Apple Configurator error "User Not Authorized" when attempting to sign in.

The user account signing in to the Apple Configurator app does not have the needed "Device Enrollment Manager" role

Access the Apple School Manager or Apple Business Manager portal and grant the "Device Enrollment Manager" role to the account being used to sign in.

Pairing screen does not populate on target device.
  1. The target device proceeded too far in the setup assistant, Apple Configurator pairing may no longer be possible
  2. The devices are not able to successfully pair via Bluetooth connection.
  1. Reboot the target device to restart setup assistant.
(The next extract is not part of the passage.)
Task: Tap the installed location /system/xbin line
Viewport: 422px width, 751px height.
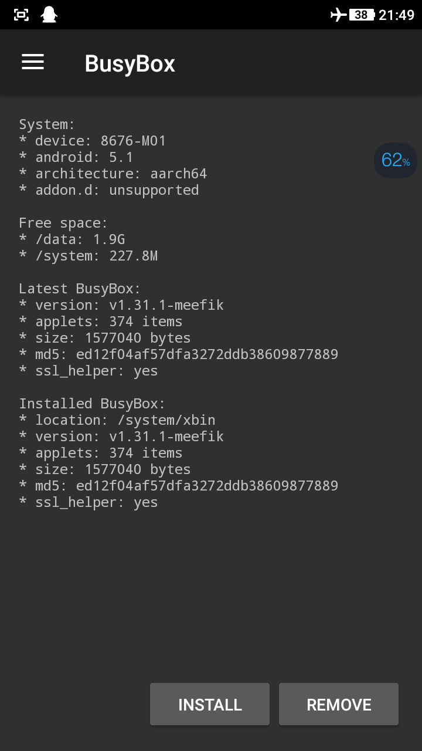Action: click(117, 420)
Complete factory reset may be required.
  2. Ensure the iPhone running the Apple Configurator app is within close proximity to the target device in an environment with low Bluetooth interference.
Target device is unable to download remote configuration The target device was not correctly assigned to an MDM server within the Apple School Manager or Apple Business Manager portal and/or linked correctly with Systems Manager Ensure the steps from sections "Assign Target Device to an MDM Server" and "Associate Target Device to Meraki Systems Manager" have been followed correctly. Reboot the target device to re-attempt configuration download after the steps are taken.